# [布置任务]
1 - 请照原样抄写摘录文本中的一段：从含有“本文介绍了一个寻找两个四位素”的文字开始，到“on their offices.”之后停止。
2 - 摘录文本中，从1033变到8179的示例方案花费多少英镑？

# [摘录文本]
────
本文介绍了一个寻找两个四位素数间最短转换路径的算法。通过广度优先搜索,确保每一步变换后的数字都是素数,并记录最小变换成本。
| Time Limit: 1000MS | Memory Limit: 65536K | |
| Total Submissions: 15440 | Accepted: 8707 |
Description
The ministers of the cabinet were quite upset by the message from the Chief of Security stating that they would all have to change the four-digit room numbers on their offices.
— It is a matter of security to change such things every now and then, to keep the enemy in the dark.
— But look, I have chosen my number 1033 for good reasons. I am the Prime minister, you know!
— I know, so therefore your new number 8179 is also a prime. You will just have to paste four new digits over the four old ones on your office door.
— No, it’s not that simple. Suppose that I change the first digit to an 8, then the number will read 8033 which is not a prime!
— I see, being the prime minister you cannot stand having a non-prime number on your door even for a few seconds.
— Correct! So I must invent a scheme for going from 1033 to 8179 by a path of prime numbers where only one digit is changed from one prime to the next prime.
Now, the minister of finance, who had been eavesdropping, intervened.
— No unnecessary expenditure, please! I happen to know that the price of a digit is one pound.
— Hmm, in that case I need a computer program to minimize the cost. You don’t know some very cheap software gurus, do you?
— In fact, I do. You see, there is this programming contest going on… Help the prime minister to find the cheapest prime path between any two given four-digit primes! The first digit must be nonzero, of course. Here is a solution in the case above.
1033
1733
3733
3739
3779
8779
8179
The cost of this solution is 6 pounds. Note that the digit 1 which got pasted over in step 2 can not be reused in the last step – a new 1 must be purchased.
Input
Output
Sample Input
3
1033 8179
1373 8017
1033 1033
Sample Output
6
7
0
这道题的意思是 给出一个四位数a和b,要求每次变换a中的一个位,来实现变换成b,输出要变换的次数。而且要求每次变换的数不重复、总是为素数。
#include <iostream>
#include <cmath> //sqrt()函数
using namespace std;
int a, b;
bool book[15000];//book用来标记该数字有没有使用过,book是标记的意思啦。
────
# [所示数据]

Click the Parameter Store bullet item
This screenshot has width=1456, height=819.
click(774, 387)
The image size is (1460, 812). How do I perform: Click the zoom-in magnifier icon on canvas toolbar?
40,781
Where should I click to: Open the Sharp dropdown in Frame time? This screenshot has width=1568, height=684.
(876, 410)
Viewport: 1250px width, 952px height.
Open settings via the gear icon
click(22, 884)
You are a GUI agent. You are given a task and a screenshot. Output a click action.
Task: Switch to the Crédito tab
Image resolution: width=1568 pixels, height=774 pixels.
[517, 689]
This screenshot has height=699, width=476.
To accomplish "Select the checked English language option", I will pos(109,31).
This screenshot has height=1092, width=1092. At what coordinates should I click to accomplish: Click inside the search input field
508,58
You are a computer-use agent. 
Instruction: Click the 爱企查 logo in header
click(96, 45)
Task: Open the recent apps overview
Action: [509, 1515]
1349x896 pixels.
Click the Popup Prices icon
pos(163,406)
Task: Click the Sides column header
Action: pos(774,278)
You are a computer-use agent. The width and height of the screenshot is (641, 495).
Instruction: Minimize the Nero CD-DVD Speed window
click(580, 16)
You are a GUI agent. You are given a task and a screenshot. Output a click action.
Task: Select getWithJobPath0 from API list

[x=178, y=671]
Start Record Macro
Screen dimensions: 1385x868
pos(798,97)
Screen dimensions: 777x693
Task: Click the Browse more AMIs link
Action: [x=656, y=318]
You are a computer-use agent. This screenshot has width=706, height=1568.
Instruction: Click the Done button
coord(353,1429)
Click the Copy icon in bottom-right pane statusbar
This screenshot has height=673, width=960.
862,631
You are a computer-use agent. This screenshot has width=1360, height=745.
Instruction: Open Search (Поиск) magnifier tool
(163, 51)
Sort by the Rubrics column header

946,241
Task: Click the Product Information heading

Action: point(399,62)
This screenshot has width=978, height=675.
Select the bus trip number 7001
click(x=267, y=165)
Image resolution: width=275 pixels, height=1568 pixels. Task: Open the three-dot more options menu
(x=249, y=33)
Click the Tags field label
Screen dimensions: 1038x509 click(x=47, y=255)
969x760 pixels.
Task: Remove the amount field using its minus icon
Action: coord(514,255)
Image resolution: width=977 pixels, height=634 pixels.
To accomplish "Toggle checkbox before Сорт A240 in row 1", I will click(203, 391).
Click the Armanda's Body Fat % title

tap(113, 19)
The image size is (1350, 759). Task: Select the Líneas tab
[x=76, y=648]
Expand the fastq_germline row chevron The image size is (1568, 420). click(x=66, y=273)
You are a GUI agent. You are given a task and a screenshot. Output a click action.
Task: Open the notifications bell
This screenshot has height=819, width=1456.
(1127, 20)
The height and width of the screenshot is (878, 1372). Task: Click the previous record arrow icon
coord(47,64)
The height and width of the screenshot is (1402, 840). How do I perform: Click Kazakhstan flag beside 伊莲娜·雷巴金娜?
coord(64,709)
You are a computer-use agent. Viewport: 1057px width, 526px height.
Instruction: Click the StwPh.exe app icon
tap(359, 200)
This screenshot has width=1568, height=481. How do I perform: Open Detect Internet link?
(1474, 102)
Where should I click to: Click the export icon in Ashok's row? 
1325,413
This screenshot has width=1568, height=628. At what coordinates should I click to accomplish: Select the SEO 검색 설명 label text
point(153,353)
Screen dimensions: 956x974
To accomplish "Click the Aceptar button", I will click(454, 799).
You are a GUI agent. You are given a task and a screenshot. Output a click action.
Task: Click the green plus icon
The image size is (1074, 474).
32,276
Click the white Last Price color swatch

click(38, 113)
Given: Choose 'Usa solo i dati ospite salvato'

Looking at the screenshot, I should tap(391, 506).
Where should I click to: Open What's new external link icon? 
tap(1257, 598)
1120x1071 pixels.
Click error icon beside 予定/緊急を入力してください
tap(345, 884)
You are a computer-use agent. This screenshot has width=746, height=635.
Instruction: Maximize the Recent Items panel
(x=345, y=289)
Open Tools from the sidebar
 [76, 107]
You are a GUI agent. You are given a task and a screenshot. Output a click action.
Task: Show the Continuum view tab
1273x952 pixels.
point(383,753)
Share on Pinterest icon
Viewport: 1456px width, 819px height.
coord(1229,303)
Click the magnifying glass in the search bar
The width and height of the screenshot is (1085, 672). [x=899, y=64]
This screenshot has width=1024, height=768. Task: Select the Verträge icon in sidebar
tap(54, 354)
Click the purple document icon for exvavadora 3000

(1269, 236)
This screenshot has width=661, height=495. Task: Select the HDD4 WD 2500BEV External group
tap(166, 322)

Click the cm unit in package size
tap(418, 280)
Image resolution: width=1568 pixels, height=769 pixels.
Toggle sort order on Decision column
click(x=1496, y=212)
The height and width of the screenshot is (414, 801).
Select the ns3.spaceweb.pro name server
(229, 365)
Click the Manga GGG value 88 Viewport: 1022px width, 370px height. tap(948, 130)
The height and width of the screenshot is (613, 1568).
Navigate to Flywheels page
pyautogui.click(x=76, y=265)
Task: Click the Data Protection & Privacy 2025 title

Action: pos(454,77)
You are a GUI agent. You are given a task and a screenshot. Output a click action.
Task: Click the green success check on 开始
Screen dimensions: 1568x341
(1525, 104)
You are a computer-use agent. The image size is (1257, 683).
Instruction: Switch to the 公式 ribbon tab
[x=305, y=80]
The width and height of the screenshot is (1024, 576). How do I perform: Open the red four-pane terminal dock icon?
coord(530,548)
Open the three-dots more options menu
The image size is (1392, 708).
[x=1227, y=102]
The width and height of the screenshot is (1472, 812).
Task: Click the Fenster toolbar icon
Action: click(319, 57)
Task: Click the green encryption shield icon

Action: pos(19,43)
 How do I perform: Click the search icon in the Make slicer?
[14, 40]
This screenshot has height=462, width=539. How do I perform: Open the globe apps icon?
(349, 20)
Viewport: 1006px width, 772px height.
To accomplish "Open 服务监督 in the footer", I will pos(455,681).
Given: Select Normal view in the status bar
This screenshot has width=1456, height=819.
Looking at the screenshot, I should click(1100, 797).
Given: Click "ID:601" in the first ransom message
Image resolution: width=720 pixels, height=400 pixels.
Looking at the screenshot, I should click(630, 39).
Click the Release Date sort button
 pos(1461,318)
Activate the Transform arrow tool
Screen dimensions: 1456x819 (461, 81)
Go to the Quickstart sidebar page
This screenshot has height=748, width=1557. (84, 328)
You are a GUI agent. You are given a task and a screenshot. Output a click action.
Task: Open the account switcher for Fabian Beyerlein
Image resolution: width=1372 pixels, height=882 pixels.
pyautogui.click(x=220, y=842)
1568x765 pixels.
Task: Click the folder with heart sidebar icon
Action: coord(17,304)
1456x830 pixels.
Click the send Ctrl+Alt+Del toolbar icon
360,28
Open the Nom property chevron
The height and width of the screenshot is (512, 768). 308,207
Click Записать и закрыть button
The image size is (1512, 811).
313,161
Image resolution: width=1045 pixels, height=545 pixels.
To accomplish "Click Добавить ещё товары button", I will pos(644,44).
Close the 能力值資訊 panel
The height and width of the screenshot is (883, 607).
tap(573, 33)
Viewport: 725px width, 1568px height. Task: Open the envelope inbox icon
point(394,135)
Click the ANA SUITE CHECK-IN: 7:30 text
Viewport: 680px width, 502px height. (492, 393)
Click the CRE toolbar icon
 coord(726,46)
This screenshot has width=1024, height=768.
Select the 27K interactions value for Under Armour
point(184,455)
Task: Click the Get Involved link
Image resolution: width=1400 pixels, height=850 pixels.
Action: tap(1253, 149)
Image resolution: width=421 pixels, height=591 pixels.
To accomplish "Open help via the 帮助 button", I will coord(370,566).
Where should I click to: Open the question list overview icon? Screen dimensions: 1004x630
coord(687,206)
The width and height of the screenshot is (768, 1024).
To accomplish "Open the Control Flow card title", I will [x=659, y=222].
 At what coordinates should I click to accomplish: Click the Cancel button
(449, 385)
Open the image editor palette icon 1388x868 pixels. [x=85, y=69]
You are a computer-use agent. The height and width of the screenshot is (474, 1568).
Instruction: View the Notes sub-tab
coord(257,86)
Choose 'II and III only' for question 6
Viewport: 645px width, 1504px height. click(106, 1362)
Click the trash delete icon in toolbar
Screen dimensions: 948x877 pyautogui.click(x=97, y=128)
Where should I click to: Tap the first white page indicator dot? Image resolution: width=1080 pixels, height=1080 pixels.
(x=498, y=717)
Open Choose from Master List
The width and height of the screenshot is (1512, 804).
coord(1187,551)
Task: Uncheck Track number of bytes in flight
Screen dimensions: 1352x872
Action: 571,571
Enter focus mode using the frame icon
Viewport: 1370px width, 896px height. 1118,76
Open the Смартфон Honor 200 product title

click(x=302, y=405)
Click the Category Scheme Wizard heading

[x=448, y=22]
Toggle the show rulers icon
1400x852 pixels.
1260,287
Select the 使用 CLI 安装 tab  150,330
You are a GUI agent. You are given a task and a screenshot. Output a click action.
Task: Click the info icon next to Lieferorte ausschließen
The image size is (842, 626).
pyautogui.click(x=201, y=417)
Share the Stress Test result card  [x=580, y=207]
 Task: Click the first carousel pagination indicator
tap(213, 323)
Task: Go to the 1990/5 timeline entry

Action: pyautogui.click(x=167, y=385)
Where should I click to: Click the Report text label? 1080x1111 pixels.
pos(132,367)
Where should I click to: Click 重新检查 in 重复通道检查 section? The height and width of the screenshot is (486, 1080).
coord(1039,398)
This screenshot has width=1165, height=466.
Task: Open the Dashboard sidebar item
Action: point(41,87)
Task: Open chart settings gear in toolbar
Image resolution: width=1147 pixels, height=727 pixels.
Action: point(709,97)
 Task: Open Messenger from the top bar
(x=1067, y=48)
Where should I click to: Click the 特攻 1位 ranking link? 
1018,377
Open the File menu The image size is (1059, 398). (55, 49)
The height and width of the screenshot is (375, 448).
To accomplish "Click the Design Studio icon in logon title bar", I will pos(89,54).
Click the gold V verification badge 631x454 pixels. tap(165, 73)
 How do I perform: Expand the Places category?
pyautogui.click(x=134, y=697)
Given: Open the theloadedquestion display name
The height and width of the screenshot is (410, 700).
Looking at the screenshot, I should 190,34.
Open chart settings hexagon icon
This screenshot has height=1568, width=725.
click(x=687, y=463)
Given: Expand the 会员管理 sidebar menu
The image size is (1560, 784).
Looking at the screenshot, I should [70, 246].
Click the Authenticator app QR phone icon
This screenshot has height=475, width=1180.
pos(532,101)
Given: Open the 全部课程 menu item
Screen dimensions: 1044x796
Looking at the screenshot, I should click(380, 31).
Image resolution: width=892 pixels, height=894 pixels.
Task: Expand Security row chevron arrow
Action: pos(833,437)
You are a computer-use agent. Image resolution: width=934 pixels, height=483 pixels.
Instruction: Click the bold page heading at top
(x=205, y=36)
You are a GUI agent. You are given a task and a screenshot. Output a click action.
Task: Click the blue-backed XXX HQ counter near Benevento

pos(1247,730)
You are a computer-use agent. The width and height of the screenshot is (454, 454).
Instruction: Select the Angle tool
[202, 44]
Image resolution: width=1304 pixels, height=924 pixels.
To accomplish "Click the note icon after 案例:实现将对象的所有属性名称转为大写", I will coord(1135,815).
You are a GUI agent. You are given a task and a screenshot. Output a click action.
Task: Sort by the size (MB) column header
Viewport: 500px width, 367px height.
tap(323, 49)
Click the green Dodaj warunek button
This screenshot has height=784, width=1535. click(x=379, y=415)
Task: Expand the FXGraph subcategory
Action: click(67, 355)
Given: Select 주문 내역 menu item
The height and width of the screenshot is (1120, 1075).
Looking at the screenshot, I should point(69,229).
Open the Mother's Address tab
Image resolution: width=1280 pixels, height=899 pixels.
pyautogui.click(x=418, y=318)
────
# [各题答案]
1 -
本文介绍了一个寻找两个四位素数间最短转换路径的算法。通过广度优先搜索,确保每一步变换后的数字都是素数,并记录最小变换成本。
| Time Limit: 1000MS | Memory Limit: 65536K | |
| Total Submissions: 15440 | Accepted: 8707 |
Description
The ministers of the cabinet were quite upset by the message from the Chief of Security stating that they would all have to change the four-digit room numbers on their offices.

2 - 6英镑。